Les Chroniques de l'Erable et du Cerisier (tome 1 - Le masque de no) de Camille Monceaux

Y a peu de temps, je cherchais un bouquin à lire, n'importe quoi (roman policier, fantasy, autobiographie, littérature etc..) peu importe, j'essayais de trouver un truc bien. Après avoir acheté deux bouquins que j'ai mis de côté car non captivants, mon regard est tombé sur un livre dont la couverture m'a tout de suite fait de l'oeil. Après avoir regardé deux ou trois avis sur le net qui en disait que du bien, j'ai décidé de me le prendre.
Et bien je ne regrette pas.

Ecrit par Camille Monceaux, une Française passionnée par le Japon s'envolant même pour ce pays, nous conte une histoire se déroulant dans le Japon du début XVIIe siècle, peu de temps après la grande bataille de Sekigahara. Une histoire dont le héros Ichiro, un nourrisson abandonné, est élevé par un ancien maître samouraï vivant reclus dans les montagnes et qui entraînera en grandissant le jeune Ichiro à la voie du sabre. Mais quelques années plus tard, par une soirée dramatique, il se voit dans l'obligeance de prendre son propre destin en main.

Voilà vite-fait en gros pour l'intrigue, j'en dis pas plus.

Moi qui ne trouve pourtant rarement refuge dans la lecture, trouvant les livres pour la plupart du temps ennuyant pour ne pas dire chiants à lire, celui-ci est je trouve superbement bien écrit.
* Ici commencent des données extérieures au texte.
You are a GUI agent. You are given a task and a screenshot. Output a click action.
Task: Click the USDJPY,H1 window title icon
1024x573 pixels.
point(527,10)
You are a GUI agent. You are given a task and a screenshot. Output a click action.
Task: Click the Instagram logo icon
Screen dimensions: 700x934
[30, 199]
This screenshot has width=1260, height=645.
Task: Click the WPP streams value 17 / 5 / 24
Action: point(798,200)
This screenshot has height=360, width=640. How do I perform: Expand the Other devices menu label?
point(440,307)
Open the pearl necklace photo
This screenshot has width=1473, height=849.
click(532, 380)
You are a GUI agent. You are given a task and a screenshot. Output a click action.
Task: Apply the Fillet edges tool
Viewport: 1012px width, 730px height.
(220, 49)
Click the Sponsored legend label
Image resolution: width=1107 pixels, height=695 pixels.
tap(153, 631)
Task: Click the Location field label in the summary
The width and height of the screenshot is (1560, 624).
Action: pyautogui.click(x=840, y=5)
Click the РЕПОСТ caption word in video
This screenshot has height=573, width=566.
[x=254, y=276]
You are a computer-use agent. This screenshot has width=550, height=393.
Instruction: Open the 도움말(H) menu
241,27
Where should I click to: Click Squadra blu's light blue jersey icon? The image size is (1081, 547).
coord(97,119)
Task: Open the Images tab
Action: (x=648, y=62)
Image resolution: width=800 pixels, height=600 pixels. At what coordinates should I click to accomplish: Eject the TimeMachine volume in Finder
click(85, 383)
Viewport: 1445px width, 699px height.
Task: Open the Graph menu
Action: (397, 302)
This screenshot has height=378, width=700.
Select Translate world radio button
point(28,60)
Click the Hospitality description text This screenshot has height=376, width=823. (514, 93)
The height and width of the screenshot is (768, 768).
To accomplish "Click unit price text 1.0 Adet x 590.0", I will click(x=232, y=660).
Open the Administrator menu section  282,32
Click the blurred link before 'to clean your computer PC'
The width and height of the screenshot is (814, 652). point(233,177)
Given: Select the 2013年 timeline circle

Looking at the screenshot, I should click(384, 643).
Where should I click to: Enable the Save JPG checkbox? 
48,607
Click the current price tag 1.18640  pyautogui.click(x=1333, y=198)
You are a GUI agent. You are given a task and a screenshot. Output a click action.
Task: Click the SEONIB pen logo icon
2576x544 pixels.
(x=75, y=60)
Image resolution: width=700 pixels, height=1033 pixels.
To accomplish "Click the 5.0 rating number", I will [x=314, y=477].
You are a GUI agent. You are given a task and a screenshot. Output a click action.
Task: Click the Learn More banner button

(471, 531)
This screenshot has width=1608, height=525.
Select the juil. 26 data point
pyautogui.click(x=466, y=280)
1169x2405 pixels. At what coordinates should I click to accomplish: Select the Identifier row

Le style d'écriture est à la fois simple tout en apportant une touche de poésie. On est vraiment prit dans l'histoire grâce à des personnages attachants, les chapitres sont courts et s'enchaînent rapidement. Ca se lit vraiment très facilement. Et quand on referme le bouquin pour marquer une pause, on a qu'une hâte c'est de le rouvrir pour connaître la suite.

Autrefois j'avais lu La Pierre et le Sabre et sa suite La parfaite lumière d'Eiji Yoshikawa qui sont de très bons romans que j'avais bien aimé, et bien honnêtement, ces Chroniques de l'Erable et du Cerisier est je trouve bien plus captivant encore.
Franchement si vous aimez le Japon et les romans, foncez !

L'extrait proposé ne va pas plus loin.